What was also interesting to me though was that they were also asked what the problems with cash were. Their answers:

  • Being stuck in a long line (62 percent).
  • Digging in their wallet or pocket for cash and coins (48 percent).
  • Dropping money on the ground (28 percent).
  • Having to scale back their order because they were short on cash (15 percent).

Moving on, they were asked what it would take to get them to use cards more, they said:

  • They had the opportunity to earn rewards or free meals (28 percent).
  • More locations accepted payment cards (27 percent).
  • They could get through lines faster (30 percent).
  • They could swipe their own card (27 percent).

The latter two points would seem to go to the heart of the contactless proposition and must be very encouraging to those in the field, but let’s not overlook (I’m sure Aneace wouldn’t let us anyway) the first point. A major pull for mobile phones in this space will be the fact that phones can manage rewards and loyalty programmes much more effectively than cards.

These opinions are my own (I think) and presented solely in my capacity as an interested member of the general public [posted with ecto]

3 comments

  1. Thanks Dave for the mention 🙂
    Did you see the article that just appeared in The Retail Bulletin, titled “Don’t let the banks kill cash”? I will be writing about it tomorrow, and, as usual, will suggest how to address merchants’ reluctance to pay for electronic payments.

  2. As a “recovering” banker and card guy, I guess I see this a little differently. The increase in usage at QSRs is based on the no signature rule, which drives speed and acceptance. It’s not based on the contactless versus EMV versus mag stripe debate.
    What most people don’t seem to want to discuss is there seems to be NO difference to the average consumer between swiping a mag strip card, inserting an EMV chip card or waiving a contactless card. Here are the changes that consumers have and will notice:
    – Handing the card to the clerk to process. This has been the method since the mid-50’s.
    – Self service at POS, consumer facing card terminal with or without PIN pad. More and more merchants are going this way, and consumers like it.
    – Elimination of the card in favor of NFC. Then we’ll have a platform that enables many new services.

  3. I’m on a roll tonight.
    Agree contactless would make a huge difference at QSR.
    Without contactless, cash moves the queue much quicker than card payment. Today the starbucks queue moves quite nicely until someone pulls the dreaded debit card.

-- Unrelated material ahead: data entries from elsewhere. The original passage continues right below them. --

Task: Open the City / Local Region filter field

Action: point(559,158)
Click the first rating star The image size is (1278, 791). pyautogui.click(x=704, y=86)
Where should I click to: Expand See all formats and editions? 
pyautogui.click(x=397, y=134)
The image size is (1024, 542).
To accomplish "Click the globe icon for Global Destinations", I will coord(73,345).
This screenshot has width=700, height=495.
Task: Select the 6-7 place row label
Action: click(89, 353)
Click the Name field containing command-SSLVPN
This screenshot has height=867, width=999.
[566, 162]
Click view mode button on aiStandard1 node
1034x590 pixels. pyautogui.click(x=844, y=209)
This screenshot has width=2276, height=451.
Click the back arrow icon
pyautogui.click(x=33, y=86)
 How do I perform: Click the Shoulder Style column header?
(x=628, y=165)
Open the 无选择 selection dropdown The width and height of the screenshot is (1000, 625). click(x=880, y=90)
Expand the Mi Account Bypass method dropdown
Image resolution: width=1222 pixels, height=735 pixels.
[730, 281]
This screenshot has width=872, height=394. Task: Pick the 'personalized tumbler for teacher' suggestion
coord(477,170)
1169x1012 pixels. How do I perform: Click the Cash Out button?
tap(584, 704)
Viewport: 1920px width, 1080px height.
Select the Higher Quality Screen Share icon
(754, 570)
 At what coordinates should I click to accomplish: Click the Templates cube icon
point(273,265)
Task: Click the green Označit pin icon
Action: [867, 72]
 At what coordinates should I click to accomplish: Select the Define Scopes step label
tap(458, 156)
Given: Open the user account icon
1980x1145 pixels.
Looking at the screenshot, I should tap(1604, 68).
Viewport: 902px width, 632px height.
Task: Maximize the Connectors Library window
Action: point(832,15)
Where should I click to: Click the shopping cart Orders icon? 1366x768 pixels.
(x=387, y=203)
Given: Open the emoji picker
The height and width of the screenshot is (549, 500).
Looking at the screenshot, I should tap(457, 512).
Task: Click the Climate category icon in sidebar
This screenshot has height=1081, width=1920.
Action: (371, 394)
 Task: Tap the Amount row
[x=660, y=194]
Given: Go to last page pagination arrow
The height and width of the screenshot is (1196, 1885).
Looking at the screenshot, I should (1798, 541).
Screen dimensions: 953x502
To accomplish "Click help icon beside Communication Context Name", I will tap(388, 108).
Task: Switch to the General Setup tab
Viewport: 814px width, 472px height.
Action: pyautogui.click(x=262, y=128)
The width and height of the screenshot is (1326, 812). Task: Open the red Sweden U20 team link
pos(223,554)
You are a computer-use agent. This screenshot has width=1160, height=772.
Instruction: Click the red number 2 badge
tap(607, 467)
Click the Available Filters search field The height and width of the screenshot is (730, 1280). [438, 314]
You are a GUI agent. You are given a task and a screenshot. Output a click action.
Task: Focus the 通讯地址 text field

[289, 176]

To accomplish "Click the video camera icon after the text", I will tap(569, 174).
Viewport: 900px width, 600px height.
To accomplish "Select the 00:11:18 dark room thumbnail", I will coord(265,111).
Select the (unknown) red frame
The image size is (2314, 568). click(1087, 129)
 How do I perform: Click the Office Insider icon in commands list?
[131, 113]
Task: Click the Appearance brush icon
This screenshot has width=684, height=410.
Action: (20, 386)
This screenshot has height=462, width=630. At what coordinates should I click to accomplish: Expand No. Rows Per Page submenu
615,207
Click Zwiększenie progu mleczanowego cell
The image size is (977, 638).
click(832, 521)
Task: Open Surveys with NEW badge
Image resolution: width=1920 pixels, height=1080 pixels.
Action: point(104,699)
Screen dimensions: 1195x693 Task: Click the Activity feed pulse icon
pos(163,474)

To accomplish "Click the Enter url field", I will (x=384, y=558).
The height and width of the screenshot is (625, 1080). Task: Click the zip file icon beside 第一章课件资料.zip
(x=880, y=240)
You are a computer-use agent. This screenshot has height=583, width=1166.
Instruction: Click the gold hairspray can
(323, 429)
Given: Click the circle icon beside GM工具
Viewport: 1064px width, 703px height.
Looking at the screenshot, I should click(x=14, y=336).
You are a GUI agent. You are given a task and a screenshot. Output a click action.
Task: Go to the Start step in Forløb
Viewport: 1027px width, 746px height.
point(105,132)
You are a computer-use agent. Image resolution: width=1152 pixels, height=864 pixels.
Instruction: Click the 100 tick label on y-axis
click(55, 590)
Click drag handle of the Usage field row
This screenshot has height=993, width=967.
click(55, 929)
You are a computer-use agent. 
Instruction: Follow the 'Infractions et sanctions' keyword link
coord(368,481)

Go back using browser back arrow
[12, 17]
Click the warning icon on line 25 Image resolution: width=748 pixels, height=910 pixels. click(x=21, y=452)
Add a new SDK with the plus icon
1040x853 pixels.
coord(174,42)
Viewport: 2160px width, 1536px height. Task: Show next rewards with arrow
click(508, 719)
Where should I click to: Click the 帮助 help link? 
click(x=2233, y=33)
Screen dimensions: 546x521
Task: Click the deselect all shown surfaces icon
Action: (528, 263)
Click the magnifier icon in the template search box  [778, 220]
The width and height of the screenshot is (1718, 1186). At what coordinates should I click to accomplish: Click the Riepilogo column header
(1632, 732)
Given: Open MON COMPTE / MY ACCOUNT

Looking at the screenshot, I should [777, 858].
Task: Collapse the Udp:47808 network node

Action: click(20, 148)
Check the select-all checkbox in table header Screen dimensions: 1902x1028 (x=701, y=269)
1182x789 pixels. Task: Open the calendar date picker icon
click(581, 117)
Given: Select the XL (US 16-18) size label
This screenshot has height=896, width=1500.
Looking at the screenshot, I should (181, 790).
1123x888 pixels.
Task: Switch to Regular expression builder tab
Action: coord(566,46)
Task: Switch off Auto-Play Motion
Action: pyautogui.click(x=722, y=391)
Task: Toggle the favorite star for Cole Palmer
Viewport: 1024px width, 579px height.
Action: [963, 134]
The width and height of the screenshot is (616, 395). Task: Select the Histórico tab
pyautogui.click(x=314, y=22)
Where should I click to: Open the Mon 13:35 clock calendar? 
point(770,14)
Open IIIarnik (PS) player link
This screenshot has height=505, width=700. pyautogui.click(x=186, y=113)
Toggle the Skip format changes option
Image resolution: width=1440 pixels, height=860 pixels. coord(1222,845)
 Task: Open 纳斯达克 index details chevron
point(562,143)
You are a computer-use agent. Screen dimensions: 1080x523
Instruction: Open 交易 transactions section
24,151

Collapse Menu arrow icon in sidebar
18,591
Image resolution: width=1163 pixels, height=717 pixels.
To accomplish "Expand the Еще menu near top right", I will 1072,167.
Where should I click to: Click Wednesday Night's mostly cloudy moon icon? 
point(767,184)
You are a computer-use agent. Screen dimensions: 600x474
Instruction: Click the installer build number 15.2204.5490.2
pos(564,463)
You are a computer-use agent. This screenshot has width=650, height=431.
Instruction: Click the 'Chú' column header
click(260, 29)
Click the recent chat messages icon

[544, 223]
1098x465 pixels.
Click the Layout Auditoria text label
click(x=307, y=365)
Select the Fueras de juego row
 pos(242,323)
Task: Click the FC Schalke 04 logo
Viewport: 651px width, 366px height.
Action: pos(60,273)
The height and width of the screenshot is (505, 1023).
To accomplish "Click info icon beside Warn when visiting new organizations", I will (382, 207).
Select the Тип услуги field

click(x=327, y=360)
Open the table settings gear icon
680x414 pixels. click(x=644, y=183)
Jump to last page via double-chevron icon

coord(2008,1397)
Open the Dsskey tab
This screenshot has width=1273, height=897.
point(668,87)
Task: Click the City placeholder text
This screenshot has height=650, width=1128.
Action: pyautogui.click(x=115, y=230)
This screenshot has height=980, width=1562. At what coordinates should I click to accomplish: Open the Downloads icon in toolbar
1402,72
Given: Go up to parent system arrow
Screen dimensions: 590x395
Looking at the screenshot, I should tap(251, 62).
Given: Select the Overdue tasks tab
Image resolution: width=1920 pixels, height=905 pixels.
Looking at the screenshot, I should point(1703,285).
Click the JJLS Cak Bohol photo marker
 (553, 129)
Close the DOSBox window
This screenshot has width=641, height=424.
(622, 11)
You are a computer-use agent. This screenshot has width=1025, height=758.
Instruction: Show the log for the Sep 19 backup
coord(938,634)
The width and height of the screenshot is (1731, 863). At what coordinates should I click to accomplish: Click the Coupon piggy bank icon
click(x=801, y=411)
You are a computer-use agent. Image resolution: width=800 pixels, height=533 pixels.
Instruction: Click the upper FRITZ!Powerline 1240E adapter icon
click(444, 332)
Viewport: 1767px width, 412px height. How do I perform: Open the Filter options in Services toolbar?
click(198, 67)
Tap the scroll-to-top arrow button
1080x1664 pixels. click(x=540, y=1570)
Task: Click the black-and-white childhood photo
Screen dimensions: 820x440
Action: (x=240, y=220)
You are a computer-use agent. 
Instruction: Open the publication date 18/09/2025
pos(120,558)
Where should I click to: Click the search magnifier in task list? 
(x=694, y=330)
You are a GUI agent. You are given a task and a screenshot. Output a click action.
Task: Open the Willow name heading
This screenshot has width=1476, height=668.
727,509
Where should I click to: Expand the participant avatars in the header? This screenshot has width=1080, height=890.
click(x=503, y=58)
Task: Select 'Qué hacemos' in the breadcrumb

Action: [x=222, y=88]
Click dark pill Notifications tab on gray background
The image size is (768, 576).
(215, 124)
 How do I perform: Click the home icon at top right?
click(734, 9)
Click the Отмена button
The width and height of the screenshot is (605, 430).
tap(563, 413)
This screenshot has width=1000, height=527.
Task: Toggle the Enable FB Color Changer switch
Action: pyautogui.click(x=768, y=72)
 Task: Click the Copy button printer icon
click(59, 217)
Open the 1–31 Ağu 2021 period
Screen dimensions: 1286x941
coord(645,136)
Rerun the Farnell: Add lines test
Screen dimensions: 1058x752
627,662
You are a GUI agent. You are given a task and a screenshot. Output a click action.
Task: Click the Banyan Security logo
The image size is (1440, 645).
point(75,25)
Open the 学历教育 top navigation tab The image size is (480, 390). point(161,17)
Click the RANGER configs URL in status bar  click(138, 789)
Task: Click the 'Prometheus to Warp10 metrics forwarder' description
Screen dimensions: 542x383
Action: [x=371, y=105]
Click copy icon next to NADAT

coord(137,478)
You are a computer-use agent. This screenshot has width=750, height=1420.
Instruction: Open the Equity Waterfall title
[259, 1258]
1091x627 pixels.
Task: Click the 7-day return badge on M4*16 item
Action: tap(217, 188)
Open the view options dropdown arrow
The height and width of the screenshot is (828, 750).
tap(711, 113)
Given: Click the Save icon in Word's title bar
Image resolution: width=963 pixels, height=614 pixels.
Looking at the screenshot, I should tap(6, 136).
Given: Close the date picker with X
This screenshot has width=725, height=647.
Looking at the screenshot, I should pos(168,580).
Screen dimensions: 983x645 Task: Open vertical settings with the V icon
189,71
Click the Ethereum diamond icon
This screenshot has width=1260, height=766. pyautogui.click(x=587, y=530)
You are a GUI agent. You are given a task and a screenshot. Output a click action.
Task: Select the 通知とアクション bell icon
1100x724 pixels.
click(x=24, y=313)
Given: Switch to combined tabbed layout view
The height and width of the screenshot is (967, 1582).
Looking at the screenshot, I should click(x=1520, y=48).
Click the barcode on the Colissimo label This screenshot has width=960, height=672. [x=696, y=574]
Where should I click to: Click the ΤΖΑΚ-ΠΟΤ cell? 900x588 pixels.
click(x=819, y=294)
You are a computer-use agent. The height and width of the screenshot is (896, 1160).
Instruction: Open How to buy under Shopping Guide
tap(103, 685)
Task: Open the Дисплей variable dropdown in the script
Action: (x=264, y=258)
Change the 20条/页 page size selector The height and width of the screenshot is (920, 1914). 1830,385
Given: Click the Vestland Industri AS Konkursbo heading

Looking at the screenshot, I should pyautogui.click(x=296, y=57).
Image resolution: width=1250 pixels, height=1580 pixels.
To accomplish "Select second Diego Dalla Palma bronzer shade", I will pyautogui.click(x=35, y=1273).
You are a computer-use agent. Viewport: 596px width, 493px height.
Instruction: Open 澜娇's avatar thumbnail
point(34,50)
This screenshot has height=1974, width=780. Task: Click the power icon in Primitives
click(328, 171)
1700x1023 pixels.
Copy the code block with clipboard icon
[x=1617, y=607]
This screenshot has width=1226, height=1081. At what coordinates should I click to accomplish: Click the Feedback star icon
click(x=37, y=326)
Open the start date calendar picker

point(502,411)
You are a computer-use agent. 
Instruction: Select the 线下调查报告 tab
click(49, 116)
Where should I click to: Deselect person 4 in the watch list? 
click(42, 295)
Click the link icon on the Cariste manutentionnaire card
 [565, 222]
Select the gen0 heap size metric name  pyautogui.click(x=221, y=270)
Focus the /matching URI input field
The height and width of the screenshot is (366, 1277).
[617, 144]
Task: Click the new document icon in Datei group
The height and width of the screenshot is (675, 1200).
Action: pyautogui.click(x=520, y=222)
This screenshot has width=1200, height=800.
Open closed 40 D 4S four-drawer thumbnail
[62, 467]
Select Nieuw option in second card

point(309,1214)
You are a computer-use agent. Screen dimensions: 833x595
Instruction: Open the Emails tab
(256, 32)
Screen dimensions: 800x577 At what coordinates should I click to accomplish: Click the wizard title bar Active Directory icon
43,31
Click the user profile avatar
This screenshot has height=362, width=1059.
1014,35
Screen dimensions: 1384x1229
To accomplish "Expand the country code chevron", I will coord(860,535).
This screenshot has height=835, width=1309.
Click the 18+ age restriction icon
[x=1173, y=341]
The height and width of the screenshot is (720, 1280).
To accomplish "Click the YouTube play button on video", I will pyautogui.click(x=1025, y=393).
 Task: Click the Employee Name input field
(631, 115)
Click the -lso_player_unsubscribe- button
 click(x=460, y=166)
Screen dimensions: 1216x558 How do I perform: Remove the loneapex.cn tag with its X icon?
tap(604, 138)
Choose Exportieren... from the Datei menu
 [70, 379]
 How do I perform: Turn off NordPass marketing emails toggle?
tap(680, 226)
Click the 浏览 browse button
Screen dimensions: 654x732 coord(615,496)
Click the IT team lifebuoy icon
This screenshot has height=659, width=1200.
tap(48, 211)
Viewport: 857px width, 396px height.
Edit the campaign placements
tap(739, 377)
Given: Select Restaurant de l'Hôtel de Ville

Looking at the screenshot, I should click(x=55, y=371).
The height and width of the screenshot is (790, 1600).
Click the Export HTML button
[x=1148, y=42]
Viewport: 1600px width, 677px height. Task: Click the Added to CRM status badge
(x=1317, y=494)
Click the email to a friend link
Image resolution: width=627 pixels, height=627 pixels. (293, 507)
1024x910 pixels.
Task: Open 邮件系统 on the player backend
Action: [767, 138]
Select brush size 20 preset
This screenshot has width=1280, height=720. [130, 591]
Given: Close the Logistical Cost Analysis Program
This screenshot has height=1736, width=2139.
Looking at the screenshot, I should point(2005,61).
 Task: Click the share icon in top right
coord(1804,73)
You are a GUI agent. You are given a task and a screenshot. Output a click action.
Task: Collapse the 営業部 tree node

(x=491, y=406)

Usually takes two plus card insert attempts plus repeated PIN attempts. Chip & PIN will never be fast in a QSR environment.
    Also do not buy the tracking argument. I for one do not want my online banking review littered by hundreds of tiny transactions – cannot see the wood from the trees.
    Most of the rest have validity but over hyped, but then it was a VISA commissioned marketing pitch, sorry survey….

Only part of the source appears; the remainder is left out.